**Given data**.
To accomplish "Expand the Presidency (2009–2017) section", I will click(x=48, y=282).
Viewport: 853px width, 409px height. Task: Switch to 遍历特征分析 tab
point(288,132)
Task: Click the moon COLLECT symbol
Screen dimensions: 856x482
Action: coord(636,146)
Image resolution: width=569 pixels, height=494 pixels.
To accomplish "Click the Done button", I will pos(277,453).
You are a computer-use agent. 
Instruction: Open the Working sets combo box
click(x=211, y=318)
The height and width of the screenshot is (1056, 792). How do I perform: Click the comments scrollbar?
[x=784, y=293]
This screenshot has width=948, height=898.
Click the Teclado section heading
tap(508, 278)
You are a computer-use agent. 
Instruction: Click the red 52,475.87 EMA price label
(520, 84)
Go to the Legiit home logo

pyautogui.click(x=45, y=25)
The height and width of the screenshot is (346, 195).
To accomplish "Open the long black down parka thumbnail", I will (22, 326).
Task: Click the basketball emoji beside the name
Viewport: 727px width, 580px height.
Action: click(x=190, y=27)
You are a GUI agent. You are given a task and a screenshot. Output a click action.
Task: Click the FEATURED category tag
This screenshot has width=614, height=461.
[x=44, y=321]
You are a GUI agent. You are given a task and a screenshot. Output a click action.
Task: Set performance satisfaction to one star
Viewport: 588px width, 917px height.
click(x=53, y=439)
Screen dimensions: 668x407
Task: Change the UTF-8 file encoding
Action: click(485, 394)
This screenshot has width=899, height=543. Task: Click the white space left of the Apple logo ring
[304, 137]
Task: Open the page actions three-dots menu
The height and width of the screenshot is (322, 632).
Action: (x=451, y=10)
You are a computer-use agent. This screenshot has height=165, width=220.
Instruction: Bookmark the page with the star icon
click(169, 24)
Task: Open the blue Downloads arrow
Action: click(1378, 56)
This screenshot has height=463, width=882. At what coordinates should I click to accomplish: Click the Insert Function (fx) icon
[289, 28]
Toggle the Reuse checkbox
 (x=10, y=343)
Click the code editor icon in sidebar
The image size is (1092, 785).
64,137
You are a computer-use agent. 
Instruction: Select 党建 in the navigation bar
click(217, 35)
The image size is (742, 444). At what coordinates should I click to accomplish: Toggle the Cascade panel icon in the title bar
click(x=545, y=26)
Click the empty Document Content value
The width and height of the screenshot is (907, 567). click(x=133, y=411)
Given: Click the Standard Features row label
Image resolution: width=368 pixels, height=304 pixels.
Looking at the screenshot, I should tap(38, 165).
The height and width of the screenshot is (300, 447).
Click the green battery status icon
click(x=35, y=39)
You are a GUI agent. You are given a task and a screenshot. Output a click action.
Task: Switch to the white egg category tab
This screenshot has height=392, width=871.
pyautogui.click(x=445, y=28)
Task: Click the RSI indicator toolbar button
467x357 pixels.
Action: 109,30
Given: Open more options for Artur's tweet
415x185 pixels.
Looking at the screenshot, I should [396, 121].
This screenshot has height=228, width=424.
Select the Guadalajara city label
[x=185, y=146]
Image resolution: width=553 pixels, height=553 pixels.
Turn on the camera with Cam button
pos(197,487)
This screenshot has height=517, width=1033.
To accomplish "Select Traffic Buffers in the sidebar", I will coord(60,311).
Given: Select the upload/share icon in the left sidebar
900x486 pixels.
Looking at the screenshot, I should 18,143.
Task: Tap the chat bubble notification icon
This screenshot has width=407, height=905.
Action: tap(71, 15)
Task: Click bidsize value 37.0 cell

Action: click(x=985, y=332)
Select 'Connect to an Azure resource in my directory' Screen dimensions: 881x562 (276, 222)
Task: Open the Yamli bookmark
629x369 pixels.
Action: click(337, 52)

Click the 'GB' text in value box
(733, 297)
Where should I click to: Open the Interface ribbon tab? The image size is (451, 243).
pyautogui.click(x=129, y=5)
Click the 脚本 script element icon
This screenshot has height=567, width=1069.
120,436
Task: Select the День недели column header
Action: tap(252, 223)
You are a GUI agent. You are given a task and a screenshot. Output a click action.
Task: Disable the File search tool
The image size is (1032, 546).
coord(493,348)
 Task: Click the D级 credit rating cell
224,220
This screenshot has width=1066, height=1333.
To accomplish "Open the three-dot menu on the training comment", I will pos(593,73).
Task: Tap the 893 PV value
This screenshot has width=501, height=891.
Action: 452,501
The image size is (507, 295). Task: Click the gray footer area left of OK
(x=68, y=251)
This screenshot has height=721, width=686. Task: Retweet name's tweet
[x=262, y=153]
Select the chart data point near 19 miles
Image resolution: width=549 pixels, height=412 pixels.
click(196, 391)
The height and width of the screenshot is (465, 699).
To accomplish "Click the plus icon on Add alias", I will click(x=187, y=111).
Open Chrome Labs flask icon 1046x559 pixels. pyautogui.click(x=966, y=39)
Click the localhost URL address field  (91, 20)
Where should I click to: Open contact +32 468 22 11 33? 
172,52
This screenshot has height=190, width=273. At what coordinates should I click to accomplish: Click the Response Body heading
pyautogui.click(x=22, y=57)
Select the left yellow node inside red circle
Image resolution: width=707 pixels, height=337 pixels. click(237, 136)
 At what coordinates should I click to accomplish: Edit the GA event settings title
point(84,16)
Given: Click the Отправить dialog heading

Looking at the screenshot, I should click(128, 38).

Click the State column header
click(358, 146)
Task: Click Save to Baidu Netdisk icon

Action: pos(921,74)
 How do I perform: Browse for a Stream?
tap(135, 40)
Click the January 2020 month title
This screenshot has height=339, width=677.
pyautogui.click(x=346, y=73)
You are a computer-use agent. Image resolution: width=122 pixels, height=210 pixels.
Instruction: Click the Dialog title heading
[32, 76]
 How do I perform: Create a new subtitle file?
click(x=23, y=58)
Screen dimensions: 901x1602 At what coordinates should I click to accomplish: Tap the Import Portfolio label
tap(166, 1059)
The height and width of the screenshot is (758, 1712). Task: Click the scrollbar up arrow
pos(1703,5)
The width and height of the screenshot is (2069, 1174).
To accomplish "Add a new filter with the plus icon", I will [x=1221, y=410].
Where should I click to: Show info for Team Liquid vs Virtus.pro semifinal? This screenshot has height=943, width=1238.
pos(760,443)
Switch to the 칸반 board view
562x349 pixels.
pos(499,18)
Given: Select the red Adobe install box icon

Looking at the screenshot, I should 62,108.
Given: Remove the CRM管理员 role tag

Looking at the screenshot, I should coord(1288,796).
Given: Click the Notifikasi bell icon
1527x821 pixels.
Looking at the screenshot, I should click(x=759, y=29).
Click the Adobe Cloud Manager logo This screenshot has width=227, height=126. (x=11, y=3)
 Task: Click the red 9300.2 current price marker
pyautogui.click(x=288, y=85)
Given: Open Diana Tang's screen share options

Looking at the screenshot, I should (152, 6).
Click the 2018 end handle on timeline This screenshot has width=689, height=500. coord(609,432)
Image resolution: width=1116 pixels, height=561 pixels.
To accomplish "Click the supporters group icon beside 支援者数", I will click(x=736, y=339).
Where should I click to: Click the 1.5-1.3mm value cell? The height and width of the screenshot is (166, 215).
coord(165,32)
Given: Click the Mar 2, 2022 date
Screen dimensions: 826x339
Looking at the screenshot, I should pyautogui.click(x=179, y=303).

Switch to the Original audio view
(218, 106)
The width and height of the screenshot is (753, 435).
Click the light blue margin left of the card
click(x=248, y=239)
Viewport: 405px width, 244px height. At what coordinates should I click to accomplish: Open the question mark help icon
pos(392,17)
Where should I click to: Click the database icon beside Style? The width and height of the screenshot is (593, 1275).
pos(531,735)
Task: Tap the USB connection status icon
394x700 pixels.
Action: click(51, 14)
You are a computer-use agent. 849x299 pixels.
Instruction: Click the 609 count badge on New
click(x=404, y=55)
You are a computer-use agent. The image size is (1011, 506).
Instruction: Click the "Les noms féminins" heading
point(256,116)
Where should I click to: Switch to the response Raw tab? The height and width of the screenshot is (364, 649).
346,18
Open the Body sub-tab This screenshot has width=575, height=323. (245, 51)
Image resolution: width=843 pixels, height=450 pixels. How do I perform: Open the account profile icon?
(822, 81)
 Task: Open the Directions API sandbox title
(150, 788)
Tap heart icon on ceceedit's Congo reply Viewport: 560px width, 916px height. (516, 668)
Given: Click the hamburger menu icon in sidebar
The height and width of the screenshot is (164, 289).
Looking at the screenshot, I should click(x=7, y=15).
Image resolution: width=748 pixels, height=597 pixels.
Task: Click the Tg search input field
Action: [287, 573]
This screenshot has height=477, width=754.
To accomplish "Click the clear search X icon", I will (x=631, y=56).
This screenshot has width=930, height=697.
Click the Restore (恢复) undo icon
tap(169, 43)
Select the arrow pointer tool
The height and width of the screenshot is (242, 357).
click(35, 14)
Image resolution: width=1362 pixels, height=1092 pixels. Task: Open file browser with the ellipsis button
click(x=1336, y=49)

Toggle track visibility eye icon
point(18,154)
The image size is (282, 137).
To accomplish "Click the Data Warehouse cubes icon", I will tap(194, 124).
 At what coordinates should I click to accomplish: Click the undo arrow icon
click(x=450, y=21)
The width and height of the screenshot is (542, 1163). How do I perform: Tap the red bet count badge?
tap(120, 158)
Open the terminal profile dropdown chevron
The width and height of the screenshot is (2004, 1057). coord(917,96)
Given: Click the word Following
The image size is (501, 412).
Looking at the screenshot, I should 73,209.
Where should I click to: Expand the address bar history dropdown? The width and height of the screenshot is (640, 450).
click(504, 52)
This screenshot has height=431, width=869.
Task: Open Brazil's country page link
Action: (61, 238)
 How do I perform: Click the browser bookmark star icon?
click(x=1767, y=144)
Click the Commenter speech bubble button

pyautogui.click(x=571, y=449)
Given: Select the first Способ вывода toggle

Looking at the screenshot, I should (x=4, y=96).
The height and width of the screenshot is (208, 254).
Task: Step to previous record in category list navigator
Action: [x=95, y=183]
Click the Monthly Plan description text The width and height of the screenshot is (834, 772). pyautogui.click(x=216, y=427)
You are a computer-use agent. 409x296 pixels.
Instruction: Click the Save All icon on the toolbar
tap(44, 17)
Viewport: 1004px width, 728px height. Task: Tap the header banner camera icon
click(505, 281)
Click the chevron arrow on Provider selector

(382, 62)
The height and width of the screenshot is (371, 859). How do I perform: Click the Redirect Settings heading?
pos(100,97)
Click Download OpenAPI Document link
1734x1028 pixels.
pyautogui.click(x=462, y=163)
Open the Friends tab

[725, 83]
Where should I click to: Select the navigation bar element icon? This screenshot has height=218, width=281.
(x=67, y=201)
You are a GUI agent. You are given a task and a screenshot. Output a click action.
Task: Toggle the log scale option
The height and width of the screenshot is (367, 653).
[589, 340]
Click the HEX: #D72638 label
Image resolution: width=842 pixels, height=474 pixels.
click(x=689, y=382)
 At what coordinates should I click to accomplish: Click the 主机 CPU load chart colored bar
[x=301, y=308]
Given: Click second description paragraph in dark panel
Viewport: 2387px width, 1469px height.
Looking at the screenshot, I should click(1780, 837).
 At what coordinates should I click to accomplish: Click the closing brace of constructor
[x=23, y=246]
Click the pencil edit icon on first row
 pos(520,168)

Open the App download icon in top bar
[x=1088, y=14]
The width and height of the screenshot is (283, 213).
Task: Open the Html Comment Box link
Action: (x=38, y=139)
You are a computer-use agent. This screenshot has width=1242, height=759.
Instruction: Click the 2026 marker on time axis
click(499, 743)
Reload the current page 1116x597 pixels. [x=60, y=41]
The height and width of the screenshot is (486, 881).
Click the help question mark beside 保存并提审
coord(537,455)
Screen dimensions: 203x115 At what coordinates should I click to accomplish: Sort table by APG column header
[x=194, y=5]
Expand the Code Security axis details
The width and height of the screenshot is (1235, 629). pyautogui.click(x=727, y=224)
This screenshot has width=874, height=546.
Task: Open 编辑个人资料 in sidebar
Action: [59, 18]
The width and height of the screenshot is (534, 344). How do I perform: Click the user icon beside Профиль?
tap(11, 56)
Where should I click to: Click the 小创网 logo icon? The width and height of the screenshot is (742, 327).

**Exercise description**. Recast the items as a numbered list with blank lines left out, starting at the line containing "The height and width of the screenshot is (371, 859)." and ending with the line containing "[x=194, y=5]".

**The solution**.
1. The height and width of the screenshot is (371, 859). How do I perform: Click the Redirect Settings heading?
2. pos(100,97)
3. Click Download OpenAPI Document link
4. 1734x1028 pixels.
5. pyautogui.click(x=462, y=163)
6. Open the Friends tab
7. [725, 83]
8. Where should I click to: Select the navigation bar element icon? This screenshot has height=218, width=281.
9. (x=67, y=201)
10. You are a GUI agent. You are given a task and a screenshot. Output a click action.
11. Task: Toggle the log scale option
12. The height and width of the screenshot is (367, 653).
13. [589, 340]
14. Click the HEX: #D72638 label
15. Image resolution: width=842 pixels, height=474 pixels.
16. click(x=689, y=382)
17.  At what coordinates should I click to accomplish: Click the 主机 CPU load chart colored bar
18. [x=301, y=308]
19. Given: Click second description paragraph in dark panel
20. Viewport: 2387px width, 1469px height.
21. Looking at the screenshot, I should click(1780, 837).
22.  At what coordinates should I click to accomplish: Click the closing brace of constructor
23. [x=23, y=246]
24. Click the pencil edit icon on first row
25.  pos(520,168)
26. Open the App download icon in top bar
27. [x=1088, y=14]
28. The width and height of the screenshot is (283, 213).
29. Task: Open the Html Comment Box link
30. Action: (x=38, y=139)
31. You are a computer-use agent. This screenshot has width=1242, height=759.
32. Instruction: Click the 2026 marker on time axis
33. click(499, 743)
34. Reload the current page 1116x597 pixels. [x=60, y=41]
35. The height and width of the screenshot is (486, 881).
36. Click the help question mark beside 保存并提审
37. coord(537,455)
38. Screen dimensions: 203x115 At what coordinates should I click to accomplish: Sort table by APG column header
39. [x=194, y=5]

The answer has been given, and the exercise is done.